Loose watery stool, abdominal cramps and blood in stool are the symptoms of bacillary dysentery. This may be accompanied by fever, malaise, tiredness and fatigability.
There may be nausea and vomiting prior to dysentery. Blood in stool is the characteristic of bacillary dysentery which differentiates it from diarrhea. The symptoms generally appear within two days of the infection.
Bacillary dysentery is diagnosed on the basis of medical history, history about recent foods, traveling, physical examination and in some cases blood test and stool test. Shigella and its type can be identified in stool. Further its susceptibility to the antibiotics can also be predicated based on laboratory tests.

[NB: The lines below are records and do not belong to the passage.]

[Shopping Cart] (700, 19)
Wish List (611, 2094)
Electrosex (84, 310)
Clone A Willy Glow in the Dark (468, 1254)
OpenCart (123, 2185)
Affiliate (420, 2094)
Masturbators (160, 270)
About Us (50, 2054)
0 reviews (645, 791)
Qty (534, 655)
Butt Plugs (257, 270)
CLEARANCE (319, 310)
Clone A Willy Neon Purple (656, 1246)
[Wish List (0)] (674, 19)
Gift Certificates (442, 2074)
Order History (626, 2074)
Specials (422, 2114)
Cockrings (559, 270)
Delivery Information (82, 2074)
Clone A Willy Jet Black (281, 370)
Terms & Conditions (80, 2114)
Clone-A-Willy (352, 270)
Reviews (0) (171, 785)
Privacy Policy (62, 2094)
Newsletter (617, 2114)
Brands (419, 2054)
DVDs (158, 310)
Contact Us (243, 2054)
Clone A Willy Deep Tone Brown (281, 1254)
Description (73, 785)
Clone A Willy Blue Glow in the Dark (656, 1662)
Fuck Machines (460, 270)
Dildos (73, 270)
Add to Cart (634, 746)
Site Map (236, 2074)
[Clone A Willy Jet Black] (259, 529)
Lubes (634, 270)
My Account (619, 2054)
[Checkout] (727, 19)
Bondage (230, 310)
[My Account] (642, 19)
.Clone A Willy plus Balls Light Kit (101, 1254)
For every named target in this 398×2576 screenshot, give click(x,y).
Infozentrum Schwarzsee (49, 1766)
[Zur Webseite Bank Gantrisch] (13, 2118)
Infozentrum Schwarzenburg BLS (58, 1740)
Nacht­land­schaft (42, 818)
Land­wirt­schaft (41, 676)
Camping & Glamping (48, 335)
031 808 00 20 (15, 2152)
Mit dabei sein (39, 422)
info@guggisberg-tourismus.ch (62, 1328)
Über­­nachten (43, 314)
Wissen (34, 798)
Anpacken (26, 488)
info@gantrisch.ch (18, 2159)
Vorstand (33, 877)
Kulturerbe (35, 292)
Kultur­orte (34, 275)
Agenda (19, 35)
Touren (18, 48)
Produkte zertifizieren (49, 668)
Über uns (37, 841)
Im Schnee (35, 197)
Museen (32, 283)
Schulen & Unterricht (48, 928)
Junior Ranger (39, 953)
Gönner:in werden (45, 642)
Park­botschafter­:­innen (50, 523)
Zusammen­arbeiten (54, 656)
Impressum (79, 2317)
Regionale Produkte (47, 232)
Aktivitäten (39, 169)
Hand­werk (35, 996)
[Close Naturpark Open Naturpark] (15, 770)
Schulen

Mild forms of disease do not require any treatment. They are often self-limiting. In severe cases antibiotics are given to treat the dysentery.
Intake of lots of fluids and minerals is important as they are lost due to dysentery. Patients who can not take fluids orally, they should be administered intravenously.
Diet should be either low fiber or only liquid diet. Dairy products, high fiber foods, fatty foods and seasoned foods should be avoided for few days.
By taking proper antibiotic treatment (if required) and adequate fluids and diet the prognosis of this disease is good. The patient gets well within 5-7 days. Malnourished children and immuno-compromised people should be treated aggressively.
The people recover rapidly from the disease only it takes time, sometimes several months, for the bowel habits to return to normal.
The toxin produced by S. dysenteriae type 1 can damage the lining of intestine and kidneys and can cause life threatening kidney failure called as hemolytic uremic syndrome.
Other complications are seizures, blindness, paralysis, high blood pressure, encephalopathy with headache, stiff neck, lethargy, confusion and Reiter’s syndrome (irritation of eyes, joint pain and painful urination).
If dysentery is with high grade fever above (102 F) fever and dehydration, severe rectal and abdominal pain, headache, dizziness or dark colored urine then it is better to rush to the health care provider. In any case blood in stool is a symptom of severe disease and needs treatment so one should not to wait for other symptoms to develop to get medical advice.
Proper handling, preparation and storage of food are important things. Eating properly cooked and hot food; drinking bottled water; eating pasteurized dairy products; avoiding ice, tap water and raw foods are some of the ways of preventing bacillary dysentery.
Washing hands, vegetables and fruits before preparing foods is important. Adequate measures of sanitation and cleanliness are helpful in preventing dysentery. Washing hands with soap after toilet and changing diapers also protect from such diseases.
Special care should be taken for children. Special attention needs to be given towards washing their hands especially after playing, toilet and before food.